→ Work task
Lines of the data that contain the word "Toggle" are the ones to copy.

→ Source data
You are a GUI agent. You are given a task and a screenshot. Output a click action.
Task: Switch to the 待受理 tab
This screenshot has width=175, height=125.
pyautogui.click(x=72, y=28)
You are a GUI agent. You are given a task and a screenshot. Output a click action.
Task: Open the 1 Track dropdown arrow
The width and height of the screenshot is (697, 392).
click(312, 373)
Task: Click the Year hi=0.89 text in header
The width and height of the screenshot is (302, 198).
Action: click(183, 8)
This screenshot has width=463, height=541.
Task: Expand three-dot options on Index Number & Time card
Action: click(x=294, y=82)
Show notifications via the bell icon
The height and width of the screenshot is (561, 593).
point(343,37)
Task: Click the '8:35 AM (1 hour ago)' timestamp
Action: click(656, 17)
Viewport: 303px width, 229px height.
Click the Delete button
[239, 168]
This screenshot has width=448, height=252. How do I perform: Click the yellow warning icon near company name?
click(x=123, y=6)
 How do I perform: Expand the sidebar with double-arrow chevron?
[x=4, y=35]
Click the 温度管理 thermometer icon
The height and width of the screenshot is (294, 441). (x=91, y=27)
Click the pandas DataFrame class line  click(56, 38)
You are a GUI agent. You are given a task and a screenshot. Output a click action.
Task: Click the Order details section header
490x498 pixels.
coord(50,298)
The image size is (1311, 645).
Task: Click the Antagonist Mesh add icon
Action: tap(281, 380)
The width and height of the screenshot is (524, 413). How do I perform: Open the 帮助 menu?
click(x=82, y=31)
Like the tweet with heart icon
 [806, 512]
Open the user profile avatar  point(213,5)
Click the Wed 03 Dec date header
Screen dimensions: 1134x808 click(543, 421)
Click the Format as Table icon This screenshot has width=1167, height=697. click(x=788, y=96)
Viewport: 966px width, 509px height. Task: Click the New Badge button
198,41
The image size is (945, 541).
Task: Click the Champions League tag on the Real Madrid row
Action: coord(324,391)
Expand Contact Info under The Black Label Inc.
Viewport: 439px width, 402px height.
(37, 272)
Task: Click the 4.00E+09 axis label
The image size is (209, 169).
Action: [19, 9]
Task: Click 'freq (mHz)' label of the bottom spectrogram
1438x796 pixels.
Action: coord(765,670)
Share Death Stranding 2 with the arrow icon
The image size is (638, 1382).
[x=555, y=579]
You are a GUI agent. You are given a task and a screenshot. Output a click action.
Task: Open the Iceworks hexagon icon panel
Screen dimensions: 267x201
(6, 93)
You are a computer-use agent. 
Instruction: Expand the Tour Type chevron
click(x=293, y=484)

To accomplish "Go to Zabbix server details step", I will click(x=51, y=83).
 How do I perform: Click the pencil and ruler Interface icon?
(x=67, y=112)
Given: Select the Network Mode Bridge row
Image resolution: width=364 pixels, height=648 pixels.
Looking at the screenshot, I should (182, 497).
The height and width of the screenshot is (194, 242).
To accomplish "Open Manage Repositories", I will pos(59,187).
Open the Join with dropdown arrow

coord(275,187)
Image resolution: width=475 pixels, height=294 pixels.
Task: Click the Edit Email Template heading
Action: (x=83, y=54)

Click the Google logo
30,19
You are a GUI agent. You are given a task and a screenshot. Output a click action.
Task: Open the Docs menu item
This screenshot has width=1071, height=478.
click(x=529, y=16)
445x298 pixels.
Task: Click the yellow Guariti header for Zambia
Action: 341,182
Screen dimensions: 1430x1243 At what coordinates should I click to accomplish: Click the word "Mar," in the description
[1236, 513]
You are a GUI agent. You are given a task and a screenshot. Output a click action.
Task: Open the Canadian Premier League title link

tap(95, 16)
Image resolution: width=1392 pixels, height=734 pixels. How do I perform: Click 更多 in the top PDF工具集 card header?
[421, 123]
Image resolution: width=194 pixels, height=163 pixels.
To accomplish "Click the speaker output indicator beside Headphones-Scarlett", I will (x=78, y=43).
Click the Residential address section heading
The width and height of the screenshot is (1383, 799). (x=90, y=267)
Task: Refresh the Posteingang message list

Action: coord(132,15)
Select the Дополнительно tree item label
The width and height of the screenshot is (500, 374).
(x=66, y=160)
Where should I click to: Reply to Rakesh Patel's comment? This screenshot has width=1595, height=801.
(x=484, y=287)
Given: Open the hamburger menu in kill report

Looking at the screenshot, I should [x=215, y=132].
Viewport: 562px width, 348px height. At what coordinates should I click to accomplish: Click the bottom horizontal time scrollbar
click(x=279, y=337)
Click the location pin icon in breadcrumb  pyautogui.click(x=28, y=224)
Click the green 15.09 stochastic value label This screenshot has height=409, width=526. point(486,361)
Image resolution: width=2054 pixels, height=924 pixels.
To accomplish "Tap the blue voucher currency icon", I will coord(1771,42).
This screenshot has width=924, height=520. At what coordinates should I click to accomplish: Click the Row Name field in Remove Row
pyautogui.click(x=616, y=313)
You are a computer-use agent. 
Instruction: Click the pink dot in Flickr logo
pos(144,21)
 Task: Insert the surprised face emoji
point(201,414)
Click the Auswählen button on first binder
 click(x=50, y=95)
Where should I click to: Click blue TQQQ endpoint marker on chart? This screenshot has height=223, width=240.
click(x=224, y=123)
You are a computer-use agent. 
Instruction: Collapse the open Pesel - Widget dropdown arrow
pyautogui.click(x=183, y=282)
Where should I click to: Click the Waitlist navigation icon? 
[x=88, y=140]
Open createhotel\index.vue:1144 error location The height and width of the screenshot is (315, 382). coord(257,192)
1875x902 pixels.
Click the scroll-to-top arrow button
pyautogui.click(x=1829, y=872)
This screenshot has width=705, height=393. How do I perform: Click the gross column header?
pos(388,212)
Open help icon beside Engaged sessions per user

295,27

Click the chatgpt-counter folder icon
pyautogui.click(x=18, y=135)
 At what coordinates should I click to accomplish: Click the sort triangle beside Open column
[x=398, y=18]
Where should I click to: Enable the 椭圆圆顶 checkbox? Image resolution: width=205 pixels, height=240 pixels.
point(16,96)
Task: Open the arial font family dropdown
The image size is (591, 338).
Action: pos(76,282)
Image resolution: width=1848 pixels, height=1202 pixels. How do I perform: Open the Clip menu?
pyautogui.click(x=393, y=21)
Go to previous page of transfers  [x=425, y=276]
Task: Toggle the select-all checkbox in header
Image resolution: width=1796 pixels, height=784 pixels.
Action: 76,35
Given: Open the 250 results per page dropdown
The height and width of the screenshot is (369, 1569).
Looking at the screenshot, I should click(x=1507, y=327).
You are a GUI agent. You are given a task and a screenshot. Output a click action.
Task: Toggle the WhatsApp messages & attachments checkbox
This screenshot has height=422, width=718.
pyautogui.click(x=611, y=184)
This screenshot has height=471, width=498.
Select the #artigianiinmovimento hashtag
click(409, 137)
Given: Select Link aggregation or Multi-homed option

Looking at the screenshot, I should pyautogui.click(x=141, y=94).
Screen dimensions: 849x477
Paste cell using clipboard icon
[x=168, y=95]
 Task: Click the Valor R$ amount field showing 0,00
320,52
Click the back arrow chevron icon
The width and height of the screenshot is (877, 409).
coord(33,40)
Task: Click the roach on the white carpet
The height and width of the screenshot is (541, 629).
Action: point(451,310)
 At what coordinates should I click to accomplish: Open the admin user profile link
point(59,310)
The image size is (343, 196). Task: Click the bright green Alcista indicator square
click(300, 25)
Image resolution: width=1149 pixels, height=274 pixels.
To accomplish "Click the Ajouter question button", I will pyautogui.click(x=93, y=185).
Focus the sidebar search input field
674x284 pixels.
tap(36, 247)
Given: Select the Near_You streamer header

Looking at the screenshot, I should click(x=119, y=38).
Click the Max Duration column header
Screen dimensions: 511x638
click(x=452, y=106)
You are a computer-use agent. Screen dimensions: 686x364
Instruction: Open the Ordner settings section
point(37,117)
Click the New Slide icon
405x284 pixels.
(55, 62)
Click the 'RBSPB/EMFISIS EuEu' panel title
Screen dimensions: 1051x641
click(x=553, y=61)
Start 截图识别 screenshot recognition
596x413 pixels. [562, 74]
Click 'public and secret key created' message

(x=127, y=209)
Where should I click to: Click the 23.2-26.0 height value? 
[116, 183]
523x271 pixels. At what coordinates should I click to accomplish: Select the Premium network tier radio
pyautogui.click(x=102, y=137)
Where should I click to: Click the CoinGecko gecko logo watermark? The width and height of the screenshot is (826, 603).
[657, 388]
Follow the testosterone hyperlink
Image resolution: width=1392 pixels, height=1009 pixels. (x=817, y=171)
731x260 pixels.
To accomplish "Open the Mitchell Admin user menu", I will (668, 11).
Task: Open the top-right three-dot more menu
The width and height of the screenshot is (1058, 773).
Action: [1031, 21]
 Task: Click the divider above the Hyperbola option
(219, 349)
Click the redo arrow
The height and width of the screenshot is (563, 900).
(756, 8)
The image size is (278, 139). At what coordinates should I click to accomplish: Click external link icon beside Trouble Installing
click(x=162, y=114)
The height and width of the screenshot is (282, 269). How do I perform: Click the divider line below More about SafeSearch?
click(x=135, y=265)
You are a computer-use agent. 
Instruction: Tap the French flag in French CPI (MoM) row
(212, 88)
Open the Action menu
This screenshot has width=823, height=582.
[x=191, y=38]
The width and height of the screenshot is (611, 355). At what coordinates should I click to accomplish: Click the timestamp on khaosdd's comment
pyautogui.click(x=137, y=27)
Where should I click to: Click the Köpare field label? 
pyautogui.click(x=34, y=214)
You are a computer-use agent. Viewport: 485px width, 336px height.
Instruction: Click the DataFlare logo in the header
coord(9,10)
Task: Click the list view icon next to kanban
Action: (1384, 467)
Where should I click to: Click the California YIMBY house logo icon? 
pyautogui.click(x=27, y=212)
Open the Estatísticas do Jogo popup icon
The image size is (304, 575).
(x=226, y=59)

→ Output
Task: Toggle the select-all checkbox in header
Task: Toggle the WhatsApp messages & attachments checkbox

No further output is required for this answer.